(Items from a dataset)
Content starts

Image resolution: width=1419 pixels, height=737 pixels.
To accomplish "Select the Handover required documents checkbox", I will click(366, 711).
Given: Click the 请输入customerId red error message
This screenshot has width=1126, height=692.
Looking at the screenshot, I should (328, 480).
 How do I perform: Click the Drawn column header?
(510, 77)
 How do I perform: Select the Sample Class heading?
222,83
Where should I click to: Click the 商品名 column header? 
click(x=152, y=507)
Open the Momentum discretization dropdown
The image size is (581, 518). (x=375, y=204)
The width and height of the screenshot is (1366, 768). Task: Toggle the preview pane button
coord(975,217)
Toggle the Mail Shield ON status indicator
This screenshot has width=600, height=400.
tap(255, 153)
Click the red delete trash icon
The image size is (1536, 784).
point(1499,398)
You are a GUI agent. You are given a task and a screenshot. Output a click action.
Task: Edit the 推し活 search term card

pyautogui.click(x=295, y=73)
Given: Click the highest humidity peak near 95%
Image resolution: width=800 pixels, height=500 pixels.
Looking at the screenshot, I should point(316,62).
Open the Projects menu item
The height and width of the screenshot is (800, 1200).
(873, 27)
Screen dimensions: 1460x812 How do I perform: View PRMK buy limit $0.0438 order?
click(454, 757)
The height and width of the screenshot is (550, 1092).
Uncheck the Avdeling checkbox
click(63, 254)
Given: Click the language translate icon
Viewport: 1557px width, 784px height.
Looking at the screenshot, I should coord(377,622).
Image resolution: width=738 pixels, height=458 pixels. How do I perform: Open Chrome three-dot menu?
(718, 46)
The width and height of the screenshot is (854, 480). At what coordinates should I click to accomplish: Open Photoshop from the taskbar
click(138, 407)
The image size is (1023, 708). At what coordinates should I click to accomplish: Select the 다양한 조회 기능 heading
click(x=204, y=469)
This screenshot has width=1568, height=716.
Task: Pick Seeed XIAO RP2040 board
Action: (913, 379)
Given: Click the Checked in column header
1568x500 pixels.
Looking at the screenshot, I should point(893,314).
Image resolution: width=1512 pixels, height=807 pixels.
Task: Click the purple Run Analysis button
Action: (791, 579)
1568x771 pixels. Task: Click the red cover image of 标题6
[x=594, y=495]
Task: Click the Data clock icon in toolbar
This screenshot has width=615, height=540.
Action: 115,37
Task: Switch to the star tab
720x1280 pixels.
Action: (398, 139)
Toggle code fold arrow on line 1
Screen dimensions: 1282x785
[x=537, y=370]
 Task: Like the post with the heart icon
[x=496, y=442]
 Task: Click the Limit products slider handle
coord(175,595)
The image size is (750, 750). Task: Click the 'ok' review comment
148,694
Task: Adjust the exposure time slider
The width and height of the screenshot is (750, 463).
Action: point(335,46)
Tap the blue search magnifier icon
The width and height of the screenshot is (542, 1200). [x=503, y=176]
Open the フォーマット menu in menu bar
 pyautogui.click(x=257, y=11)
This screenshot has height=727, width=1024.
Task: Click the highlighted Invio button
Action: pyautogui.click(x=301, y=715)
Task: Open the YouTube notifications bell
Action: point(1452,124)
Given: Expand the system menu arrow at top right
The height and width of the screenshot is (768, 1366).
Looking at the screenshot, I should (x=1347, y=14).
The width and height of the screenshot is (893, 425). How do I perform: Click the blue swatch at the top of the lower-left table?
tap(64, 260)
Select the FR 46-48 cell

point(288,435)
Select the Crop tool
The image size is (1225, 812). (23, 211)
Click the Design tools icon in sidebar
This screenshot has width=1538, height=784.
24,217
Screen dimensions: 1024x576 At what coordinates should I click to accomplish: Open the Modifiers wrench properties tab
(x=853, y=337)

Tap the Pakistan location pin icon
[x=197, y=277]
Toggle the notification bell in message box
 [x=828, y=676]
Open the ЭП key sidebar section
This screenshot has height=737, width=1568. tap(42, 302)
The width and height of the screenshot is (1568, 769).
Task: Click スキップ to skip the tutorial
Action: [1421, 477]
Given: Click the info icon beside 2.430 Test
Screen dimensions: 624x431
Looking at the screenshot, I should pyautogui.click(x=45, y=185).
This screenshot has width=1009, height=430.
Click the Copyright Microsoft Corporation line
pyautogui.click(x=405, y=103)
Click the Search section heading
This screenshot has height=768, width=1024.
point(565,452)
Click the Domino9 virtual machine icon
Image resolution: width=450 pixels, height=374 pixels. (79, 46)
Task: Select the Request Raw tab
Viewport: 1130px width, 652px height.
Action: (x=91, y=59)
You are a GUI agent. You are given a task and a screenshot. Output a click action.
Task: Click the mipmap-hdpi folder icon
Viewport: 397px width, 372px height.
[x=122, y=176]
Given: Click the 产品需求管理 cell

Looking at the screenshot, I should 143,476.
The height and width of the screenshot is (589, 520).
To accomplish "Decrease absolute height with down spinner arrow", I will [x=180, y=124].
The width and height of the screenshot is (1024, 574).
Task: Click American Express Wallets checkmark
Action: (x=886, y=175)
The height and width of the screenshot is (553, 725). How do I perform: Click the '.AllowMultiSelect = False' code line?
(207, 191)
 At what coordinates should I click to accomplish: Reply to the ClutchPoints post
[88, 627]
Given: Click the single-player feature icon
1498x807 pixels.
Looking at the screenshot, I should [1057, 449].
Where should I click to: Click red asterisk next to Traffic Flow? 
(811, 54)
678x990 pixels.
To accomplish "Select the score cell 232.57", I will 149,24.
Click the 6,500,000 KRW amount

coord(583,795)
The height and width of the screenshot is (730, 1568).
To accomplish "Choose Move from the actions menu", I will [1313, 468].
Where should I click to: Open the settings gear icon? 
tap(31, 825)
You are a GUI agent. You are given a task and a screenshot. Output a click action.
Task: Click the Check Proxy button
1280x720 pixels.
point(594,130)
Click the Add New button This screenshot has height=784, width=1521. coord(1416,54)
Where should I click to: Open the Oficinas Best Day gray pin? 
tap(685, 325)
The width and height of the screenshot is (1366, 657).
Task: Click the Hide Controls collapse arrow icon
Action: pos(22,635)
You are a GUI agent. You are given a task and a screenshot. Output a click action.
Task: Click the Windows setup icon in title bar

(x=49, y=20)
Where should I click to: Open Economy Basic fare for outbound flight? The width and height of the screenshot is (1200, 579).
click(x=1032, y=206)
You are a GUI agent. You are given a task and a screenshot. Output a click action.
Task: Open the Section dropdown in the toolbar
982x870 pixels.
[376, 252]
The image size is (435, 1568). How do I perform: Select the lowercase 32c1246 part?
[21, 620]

Content ends

Task goal:
Each entry above should be written again exactly.

Completed task:
Image resolution: width=1419 pixels, height=737 pixels.
To accomplish "Select the Handover required documents checkbox", I will click(366, 711).
Given: Click the 请输入customerId red error message
This screenshot has width=1126, height=692.
Looking at the screenshot, I should (328, 480).
 How do I perform: Click the Drawn column header?
(510, 77)
 How do I perform: Select the Sample Class heading?
222,83
Where should I click to: Click the 商品名 column header? 
click(x=152, y=507)
Open the Momentum discretization dropdown
The image size is (581, 518). (x=375, y=204)
The width and height of the screenshot is (1366, 768). Task: Toggle the preview pane button
coord(975,217)
Toggle the Mail Shield ON status indicator
This screenshot has width=600, height=400.
tap(255, 153)
Click the red delete trash icon
The image size is (1536, 784).
point(1499,398)
You are a GUI agent. You are given a task and a screenshot. Output a click action.
Task: Edit the 推し活 search term card

pyautogui.click(x=295, y=73)
Given: Click the highest humidity peak near 95%
Image resolution: width=800 pixels, height=500 pixels.
Looking at the screenshot, I should point(316,62).
Open the Projects menu item
The height and width of the screenshot is (800, 1200).
(873, 27)
Screen dimensions: 1460x812 How do I perform: View PRMK buy limit $0.0438 order?
click(454, 757)
The height and width of the screenshot is (550, 1092).
Uncheck the Avdeling checkbox
click(63, 254)
Given: Click the language translate icon
Viewport: 1557px width, 784px height.
Looking at the screenshot, I should coord(377,622).
Image resolution: width=738 pixels, height=458 pixels. How do I perform: Open Chrome three-dot menu?
(718, 46)
The width and height of the screenshot is (854, 480). At what coordinates should I click to accomplish: Open Photoshop from the taskbar
click(138, 407)
The image size is (1023, 708). At what coordinates should I click to accomplish: Select the 다양한 조회 기능 heading
click(x=204, y=469)
This screenshot has width=1568, height=716.
Task: Pick Seeed XIAO RP2040 board
Action: (913, 379)
Given: Click the Checked in column header
1568x500 pixels.
Looking at the screenshot, I should point(893,314).
Image resolution: width=1512 pixels, height=807 pixels.
Task: Click the purple Run Analysis button
Action: (791, 579)
1568x771 pixels. Task: Click the red cover image of 标题6
[x=594, y=495]
Task: Click the Data clock icon in toolbar
This screenshot has width=615, height=540.
Action: 115,37
Task: Switch to the star tab
720x1280 pixels.
Action: (398, 139)
Toggle code fold arrow on line 1
Screen dimensions: 1282x785
[x=537, y=370]
 Task: Like the post with the heart icon
[x=496, y=442]
 Task: Click the Limit products slider handle
coord(175,595)
The image size is (750, 750). Task: Click the 'ok' review comment
148,694
Task: Adjust the exposure time slider
The width and height of the screenshot is (750, 463).
Action: point(335,46)
Tap the blue search magnifier icon
The width and height of the screenshot is (542, 1200). [x=503, y=176]
Open the フォーマット menu in menu bar
 pyautogui.click(x=257, y=11)
This screenshot has height=727, width=1024.
Task: Click the highlighted Invio button
Action: pyautogui.click(x=301, y=715)
Task: Open the YouTube notifications bell
Action: point(1452,124)
Given: Expand the system menu arrow at top right
The height and width of the screenshot is (768, 1366).
Looking at the screenshot, I should (x=1347, y=14).
The width and height of the screenshot is (893, 425). How do I perform: Click the blue swatch at the top of the lower-left table?
tap(64, 260)
Select the FR 46-48 cell

point(288,435)
Select the Crop tool
The image size is (1225, 812). (23, 211)
Click the Design tools icon in sidebar
This screenshot has width=1538, height=784.
24,217
Screen dimensions: 1024x576 At what coordinates should I click to accomplish: Open the Modifiers wrench properties tab
(x=853, y=337)

Tap the Pakistan location pin icon
[x=197, y=277]
Toggle the notification bell in message box
 [x=828, y=676]
Open the ЭП key sidebar section
This screenshot has height=737, width=1568. tap(42, 302)
The width and height of the screenshot is (1568, 769).
Task: Click スキップ to skip the tutorial
Action: [1421, 477]
Given: Click the info icon beside 2.430 Test
Screen dimensions: 624x431
Looking at the screenshot, I should pyautogui.click(x=45, y=185).
This screenshot has width=1009, height=430.
Click the Copyright Microsoft Corporation line
pyautogui.click(x=405, y=103)
Click the Search section heading
This screenshot has height=768, width=1024.
point(565,452)
Click the Domino9 virtual machine icon
Image resolution: width=450 pixels, height=374 pixels. (79, 46)
Task: Select the Request Raw tab
Viewport: 1130px width, 652px height.
Action: (x=91, y=59)
You are a GUI agent. You are given a task and a screenshot. Output a click action.
Task: Click the mipmap-hdpi folder icon
Viewport: 397px width, 372px height.
[x=122, y=176]
Given: Click the 产品需求管理 cell

Looking at the screenshot, I should 143,476.
The height and width of the screenshot is (589, 520).
To accomplish "Decrease absolute height with down spinner arrow", I will [x=180, y=124].
The width and height of the screenshot is (1024, 574).
Task: Click American Express Wallets checkmark
Action: (x=886, y=175)
The height and width of the screenshot is (553, 725). How do I perform: Click the '.AllowMultiSelect = False' code line?
(207, 191)
 At what coordinates should I click to accomplish: Reply to the ClutchPoints post
[88, 627]
Given: Click the single-player feature icon
1498x807 pixels.
Looking at the screenshot, I should [1057, 449].
Where should I click to: Click red asterisk next to Traffic Flow? 
(811, 54)
678x990 pixels.
To accomplish "Select the score cell 232.57", I will 149,24.
Click the 6,500,000 KRW amount

coord(583,795)
The height and width of the screenshot is (730, 1568).
To accomplish "Choose Move from the actions menu", I will [1313, 468].
Where should I click to: Open the settings gear icon? 
tap(31, 825)
You are a GUI agent. You are given a task and a screenshot. Output a click action.
Task: Click the Check Proxy button
1280x720 pixels.
point(594,130)
Click the Add New button This screenshot has height=784, width=1521. coord(1416,54)
Where should I click to: Open the Oficinas Best Day gray pin? 
tap(685, 325)
The width and height of the screenshot is (1366, 657).
Task: Click the Hide Controls collapse arrow icon
Action: pos(22,635)
You are a GUI agent. You are given a task and a screenshot. Output a click action.
Task: Click the Windows setup icon in title bar

(x=49, y=20)
Where should I click to: Open Economy Basic fare for outbound flight? The width and height of the screenshot is (1200, 579).
click(x=1032, y=206)
You are a GUI agent. You are given a task and a screenshot. Output a click action.
Task: Open the Section dropdown in the toolbar
982x870 pixels.
[376, 252]
The image size is (435, 1568). How do I perform: Select the lowercase 32c1246 part?
[21, 620]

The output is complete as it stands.